To develop the proper navigation for each deliverable, there might be several information sources within the RUP framework: the use-case model and user scenarios from the software-development team, which explain what use cases the product will support and the expected user scenarios; task analysis that identifies the tasks users will perform when working through their scenarios; and audience analysis that identifies the goals, skills, and requirements for the product users. Once the information architect has this source material, it can be used to identify what information the user needs, the order in which the information should appear in the TOC, and the best access paths for the information, including links from user tasks to supporting information. For online deliverables, these access paths might include a Help menu, contextual Help hooks, one or more TOCs, search, an index, and links from one topic to another.

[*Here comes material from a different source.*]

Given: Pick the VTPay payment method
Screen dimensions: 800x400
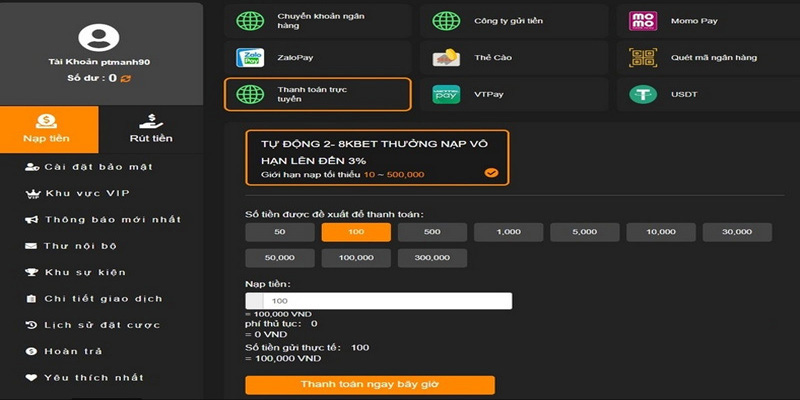Looking at the screenshot, I should point(446,95).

Develop welcome experience structure
The welcome experience is the initial, out-of-the-box experience that users will have with the product. To provide a useful first experience, the information architect needs to know who will be using the product and what they are going to do with it. Once again, there may be an opportunity to get information from existing activities in the RUP framework’s inception phase, specifically audience and task analysis. The information architect would also consider the product information requirements, including environmental constraints such as the operating system, whether it supports playing videos, and so on.
Define metadata standards
The product information requirements and existing metadata standards will help the information architect define the metadata that information developers need to specify and how they will use the metadata to produce deliverables. For example, index keywords might be needed to support an online index.
There are many known benefits from following a formalized development process, such as the RUP framework, for software development. If the team is producing information for an application and can integrate the information-development process with the development process the software team is using, then the information-development team can realize even more benefits.

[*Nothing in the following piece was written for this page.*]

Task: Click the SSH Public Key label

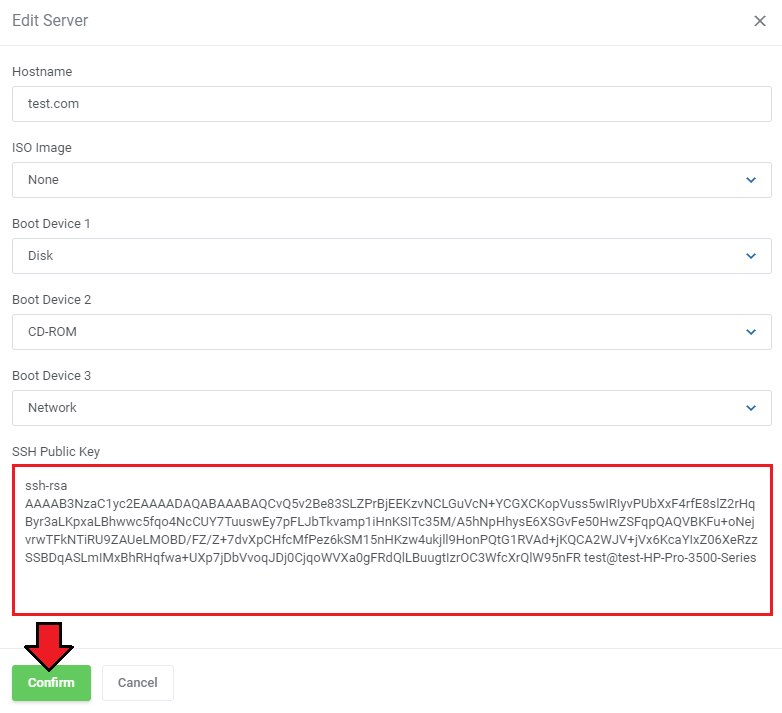Action: click(56, 452)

Some of the benefits of following a similar process for information development are
- reuse of development artifacts such as use case models, user scenarios, and audience analysis
- synchronization of the software and information-development schedules to follow similar milestones and phases
- improved communication with other members of the software-development team by using a consistent development vocabulary
- framework for defining an information-development process that can help in defining a more complete process
- validation of information development as an integral part of the application- development process
To achieve these benefits, analyze the application-development process used by the software-development team and determine what portions can apply to the information-development process. This means that the information-development team must define the roles, activities, and artifacts it needs to successfully produce high-quality, consistent, usable user information. This article can provide a starting point for this analysis and a partial view of how this integrated process might look.